» EXERCISE INPUT:

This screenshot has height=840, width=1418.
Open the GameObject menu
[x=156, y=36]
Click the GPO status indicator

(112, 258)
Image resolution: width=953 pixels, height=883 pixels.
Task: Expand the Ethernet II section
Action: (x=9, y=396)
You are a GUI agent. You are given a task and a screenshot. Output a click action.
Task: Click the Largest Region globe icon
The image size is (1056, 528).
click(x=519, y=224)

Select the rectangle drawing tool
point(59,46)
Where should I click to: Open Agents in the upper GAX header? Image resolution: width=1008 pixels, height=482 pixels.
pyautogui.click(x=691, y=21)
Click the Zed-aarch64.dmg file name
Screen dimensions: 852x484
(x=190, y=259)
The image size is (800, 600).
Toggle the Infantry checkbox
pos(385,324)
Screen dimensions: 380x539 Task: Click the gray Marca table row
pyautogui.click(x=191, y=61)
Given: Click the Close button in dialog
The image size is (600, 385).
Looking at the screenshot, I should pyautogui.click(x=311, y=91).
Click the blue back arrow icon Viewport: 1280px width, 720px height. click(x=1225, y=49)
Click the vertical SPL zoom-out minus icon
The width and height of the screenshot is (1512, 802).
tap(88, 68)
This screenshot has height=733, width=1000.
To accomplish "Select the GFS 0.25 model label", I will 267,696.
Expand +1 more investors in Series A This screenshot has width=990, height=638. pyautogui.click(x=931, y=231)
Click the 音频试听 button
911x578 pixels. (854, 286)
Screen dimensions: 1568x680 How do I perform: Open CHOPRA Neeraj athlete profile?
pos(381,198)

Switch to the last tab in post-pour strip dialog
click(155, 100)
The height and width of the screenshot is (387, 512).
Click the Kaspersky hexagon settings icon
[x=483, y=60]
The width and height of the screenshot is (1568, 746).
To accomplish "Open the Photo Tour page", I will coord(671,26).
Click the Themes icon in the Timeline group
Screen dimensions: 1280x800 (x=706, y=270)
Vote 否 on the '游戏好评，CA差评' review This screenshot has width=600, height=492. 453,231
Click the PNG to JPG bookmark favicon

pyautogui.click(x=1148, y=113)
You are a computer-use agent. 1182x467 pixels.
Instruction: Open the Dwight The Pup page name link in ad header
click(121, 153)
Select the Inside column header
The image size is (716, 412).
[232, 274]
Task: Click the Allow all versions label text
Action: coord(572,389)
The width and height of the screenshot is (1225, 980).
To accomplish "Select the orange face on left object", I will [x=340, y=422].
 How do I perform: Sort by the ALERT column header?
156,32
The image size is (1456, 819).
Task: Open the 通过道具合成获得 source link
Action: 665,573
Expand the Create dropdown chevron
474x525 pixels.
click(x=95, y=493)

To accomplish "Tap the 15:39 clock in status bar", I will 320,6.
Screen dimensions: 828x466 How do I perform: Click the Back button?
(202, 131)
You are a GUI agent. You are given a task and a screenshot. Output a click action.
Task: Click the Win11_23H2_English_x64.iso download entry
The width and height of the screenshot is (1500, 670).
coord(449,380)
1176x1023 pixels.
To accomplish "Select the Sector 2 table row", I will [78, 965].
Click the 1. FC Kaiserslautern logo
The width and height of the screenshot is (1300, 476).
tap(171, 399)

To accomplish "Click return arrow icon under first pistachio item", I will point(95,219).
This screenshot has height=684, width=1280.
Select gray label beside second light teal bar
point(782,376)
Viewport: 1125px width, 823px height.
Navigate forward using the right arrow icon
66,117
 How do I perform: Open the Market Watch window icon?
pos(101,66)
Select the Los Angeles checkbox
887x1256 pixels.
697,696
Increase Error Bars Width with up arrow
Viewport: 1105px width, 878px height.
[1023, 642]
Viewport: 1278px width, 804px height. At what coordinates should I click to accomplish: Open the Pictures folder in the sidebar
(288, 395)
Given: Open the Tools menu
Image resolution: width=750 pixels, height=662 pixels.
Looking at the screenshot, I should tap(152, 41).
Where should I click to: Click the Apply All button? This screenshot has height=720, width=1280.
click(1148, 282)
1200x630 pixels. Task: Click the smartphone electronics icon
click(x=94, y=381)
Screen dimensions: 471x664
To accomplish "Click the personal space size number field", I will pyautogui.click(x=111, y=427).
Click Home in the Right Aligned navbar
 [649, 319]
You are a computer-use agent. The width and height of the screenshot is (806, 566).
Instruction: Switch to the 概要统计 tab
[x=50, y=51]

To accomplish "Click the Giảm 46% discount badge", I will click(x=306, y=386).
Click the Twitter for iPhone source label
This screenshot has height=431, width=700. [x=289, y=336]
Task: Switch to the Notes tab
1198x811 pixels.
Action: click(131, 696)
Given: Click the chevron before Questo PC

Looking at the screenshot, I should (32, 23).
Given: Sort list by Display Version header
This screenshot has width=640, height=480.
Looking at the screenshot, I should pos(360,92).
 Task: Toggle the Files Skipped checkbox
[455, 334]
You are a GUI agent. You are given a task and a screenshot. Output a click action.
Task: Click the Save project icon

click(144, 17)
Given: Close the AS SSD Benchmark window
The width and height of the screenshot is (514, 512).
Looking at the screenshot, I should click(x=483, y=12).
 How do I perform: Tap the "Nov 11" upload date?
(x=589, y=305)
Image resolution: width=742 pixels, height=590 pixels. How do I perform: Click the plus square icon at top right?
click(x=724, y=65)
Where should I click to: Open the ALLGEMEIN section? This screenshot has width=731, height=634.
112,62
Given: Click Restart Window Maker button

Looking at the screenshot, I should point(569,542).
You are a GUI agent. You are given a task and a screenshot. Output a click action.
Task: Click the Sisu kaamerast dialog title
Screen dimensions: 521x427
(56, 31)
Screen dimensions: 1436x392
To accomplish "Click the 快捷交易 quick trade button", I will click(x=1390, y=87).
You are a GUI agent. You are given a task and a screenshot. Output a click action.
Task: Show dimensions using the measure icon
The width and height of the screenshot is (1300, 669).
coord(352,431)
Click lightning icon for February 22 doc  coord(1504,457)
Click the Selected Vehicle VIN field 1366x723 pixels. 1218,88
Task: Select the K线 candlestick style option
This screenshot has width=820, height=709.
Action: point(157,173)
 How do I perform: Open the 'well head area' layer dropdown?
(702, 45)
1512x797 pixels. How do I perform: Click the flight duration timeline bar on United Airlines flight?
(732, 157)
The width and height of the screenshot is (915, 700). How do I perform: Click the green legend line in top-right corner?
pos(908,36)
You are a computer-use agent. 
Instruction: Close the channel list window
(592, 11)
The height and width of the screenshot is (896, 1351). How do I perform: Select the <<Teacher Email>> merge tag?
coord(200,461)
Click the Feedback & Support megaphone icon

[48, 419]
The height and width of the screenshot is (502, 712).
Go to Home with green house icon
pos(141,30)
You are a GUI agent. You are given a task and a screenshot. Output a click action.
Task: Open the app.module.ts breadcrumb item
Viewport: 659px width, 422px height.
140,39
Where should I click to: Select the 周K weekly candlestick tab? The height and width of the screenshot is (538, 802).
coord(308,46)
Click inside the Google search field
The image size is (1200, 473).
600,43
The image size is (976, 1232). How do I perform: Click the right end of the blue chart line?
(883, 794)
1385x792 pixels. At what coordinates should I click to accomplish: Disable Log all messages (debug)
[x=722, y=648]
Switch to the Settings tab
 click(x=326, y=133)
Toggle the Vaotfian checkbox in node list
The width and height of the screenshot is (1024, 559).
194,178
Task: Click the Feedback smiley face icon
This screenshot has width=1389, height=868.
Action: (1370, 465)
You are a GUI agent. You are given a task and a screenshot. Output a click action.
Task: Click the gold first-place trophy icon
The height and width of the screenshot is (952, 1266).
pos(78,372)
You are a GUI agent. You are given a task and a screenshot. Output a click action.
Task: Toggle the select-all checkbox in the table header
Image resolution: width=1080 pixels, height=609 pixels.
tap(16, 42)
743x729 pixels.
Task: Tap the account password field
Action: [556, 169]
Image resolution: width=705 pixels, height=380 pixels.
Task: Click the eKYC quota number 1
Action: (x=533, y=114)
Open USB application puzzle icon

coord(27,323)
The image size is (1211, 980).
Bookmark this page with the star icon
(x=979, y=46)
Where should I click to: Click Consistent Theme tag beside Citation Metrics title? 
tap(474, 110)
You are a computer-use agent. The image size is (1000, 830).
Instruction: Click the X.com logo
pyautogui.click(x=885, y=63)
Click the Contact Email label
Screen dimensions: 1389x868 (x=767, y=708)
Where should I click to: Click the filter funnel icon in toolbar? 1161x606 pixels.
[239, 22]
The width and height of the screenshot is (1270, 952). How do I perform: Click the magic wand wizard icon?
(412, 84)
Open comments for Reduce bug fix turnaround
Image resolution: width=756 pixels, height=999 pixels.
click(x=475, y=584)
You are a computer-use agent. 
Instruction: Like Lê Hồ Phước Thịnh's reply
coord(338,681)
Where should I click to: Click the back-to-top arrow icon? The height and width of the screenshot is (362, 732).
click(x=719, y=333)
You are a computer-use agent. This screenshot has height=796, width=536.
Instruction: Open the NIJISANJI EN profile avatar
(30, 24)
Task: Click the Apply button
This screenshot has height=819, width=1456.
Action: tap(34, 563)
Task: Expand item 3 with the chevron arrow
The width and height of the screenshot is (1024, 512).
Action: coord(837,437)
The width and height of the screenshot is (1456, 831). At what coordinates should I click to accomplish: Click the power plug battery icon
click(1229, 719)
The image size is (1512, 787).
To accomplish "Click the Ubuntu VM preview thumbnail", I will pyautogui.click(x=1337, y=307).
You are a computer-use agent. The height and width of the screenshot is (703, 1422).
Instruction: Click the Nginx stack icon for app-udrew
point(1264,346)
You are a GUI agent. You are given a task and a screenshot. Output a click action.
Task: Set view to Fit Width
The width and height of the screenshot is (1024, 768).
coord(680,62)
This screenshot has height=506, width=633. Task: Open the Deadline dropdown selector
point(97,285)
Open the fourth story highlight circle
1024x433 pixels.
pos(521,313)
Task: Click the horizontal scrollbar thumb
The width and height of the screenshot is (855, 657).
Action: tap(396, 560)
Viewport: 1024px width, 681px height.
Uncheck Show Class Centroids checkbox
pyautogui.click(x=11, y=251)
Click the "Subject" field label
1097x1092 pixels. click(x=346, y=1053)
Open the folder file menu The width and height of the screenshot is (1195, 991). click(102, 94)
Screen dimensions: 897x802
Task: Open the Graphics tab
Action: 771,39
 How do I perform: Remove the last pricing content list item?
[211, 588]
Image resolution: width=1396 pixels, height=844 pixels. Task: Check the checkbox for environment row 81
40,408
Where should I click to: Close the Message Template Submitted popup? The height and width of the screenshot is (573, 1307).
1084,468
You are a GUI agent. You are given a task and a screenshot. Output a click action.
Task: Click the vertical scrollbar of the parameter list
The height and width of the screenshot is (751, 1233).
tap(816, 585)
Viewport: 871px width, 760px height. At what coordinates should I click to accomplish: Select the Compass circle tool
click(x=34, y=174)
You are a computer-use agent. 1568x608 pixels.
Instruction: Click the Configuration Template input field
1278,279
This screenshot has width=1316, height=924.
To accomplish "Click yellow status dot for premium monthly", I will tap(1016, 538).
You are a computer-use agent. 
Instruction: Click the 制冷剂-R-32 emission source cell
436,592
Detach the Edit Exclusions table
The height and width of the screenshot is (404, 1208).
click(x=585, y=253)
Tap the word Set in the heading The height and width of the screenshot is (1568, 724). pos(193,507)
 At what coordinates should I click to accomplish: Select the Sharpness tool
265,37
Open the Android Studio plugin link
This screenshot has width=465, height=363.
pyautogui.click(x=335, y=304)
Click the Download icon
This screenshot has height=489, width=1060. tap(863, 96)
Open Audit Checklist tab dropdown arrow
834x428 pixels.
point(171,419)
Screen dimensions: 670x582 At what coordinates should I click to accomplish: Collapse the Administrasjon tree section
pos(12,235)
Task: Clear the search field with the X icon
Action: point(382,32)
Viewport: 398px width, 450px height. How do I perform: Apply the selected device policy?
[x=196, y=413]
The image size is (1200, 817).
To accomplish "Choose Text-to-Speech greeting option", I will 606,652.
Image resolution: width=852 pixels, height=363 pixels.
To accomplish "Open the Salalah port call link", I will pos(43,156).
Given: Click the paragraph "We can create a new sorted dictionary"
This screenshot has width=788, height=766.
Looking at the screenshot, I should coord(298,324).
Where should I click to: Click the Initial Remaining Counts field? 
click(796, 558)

» ABOUT THIS EXERCISE: If a line in the entries above contains "vertical", it counts toward the total; give only that total.

» RESPONSE TO THIS TASK: 2